§ **Exercise directions**:
Spot each line in the records below where the word "accomplish" occurs, then copy it.

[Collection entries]
======

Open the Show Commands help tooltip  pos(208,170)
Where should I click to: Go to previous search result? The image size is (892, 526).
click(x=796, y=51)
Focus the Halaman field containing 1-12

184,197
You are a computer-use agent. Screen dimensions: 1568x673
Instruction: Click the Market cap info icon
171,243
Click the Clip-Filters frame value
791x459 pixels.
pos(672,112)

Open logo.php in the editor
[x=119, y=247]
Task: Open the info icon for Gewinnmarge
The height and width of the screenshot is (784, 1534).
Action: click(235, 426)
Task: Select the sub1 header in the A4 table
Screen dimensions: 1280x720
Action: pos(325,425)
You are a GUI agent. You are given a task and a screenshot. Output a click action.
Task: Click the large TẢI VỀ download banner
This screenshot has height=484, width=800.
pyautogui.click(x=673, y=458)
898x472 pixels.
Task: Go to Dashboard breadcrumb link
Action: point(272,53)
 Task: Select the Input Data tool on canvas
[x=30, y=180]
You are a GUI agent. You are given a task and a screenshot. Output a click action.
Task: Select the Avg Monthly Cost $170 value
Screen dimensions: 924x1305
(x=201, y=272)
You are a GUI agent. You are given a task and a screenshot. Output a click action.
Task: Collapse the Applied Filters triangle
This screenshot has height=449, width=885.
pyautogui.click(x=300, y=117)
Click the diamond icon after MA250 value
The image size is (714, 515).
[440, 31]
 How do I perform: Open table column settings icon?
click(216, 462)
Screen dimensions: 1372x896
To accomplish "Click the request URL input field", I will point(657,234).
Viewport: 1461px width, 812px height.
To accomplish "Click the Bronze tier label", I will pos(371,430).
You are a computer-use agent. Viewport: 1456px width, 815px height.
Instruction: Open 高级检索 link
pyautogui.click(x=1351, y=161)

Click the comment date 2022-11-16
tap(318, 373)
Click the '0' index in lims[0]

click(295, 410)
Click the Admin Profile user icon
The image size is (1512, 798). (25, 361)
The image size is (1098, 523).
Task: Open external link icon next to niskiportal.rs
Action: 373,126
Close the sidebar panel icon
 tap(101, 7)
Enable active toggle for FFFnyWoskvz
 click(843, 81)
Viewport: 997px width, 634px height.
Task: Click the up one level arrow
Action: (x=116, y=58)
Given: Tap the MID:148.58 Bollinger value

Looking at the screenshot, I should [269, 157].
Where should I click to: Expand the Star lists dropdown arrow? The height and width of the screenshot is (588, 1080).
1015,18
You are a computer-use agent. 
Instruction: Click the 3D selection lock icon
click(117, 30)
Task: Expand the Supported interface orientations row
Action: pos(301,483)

======

§ **Answer to this exercise**:
To accomplish "Click the request URL input field", I will point(657,234).
To accomplish "Click the Bronze tier label", I will pos(371,430).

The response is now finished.